Trouver une telle expertise dans d’autres régions du pays peut s’avérer un défi. Donald Luxton, directeur de Donald Luxton & Associates à Vancouver, en Colombie-Britannique, a parfois eu de la difficulté à trouver des entrepreneurs qualifiés pour soumissionner ses projets. « Nous avons d’excellents entrepreneurs qui ont les compétences nécessaires, mais ils sont trop peu nombreux et ils peuvent être trop occupés pour accepter de nouveaux contrats », explique-t-il. La situation est encore plus difficile dans le cas de ses projets dans les provinces de l’Ouest. Luxton estime qu’une grande part du problème réside dans le manque d’incitatifs financiers gouvernementaux qui encourageraient les propriétaires à investir dans la conservation de leurs bâtiments. « Sans incitatifs financiers, et avec la fin des programmes provinciaux Rues principales, il est difficile de persuader les propriétaires et d’augmenter la demande pour les métiers du patrimoine. »
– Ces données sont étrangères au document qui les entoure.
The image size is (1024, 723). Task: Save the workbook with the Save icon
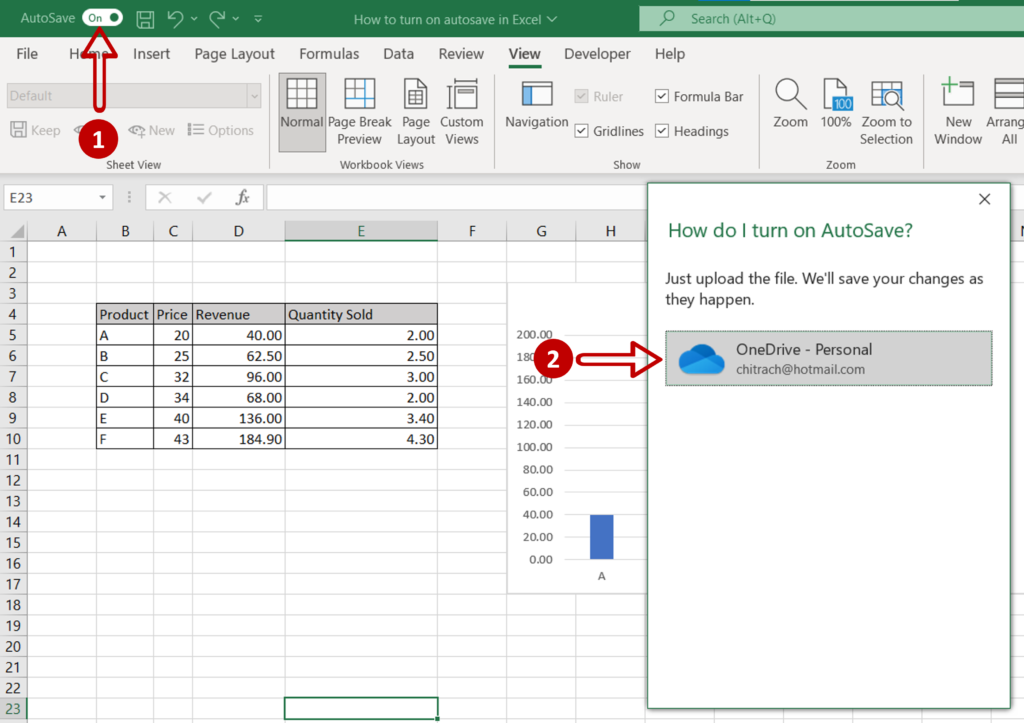(143, 19)
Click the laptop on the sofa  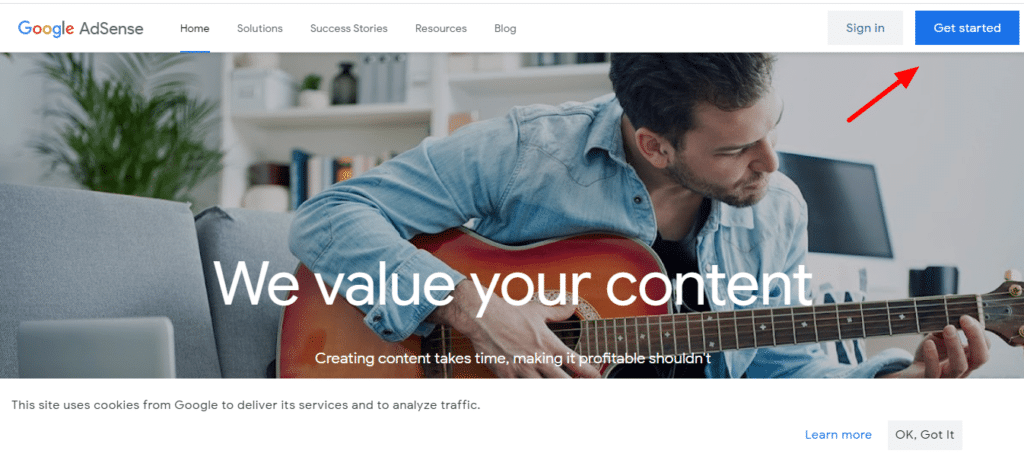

Des gens de métier qualifiés sont essentiels à la réussite d’un projet de réhabilitation d’un bâtiment. Ici, des charpentiers du patrimoine restaurent les fenêtres en bois de l’édifice Dunn à Vancouver (C.-B.). Photo: Vintage Woodwork.

 

Au moment de mettre ce texte sous presse, la COVID-19 a des effets négatifs sur l’industrie de la construction et le secteur du patrimoine. Il est difficile d’évaluer son impact économique à long terme sur les métiers du patrimoine. Au cours des prochains mois, il sera crucial pour ce secteur de défendre collectivement des stratégies de relance économique et des investissements qui tirent parti du potentiel de création de nouveaux emplois verts dans le cadre de projets de réhabilitation patrimoniale et de réutilisation adaptée des bâtiments. Les métiers du patrimoine joueront un rôle central dans ce contexte.

 

Photo de bannière: Les étudiants du programme Heritage Carpentry and Joinery du Collège Algonquin à Perth (Ont.) apprennent non seulement à conserver les boiseries historiques, mais aussi, comme on le voit sur cette photo, à reproduire les moulures et les menuiseries traditionnelles. Photo: Collège Algonquin.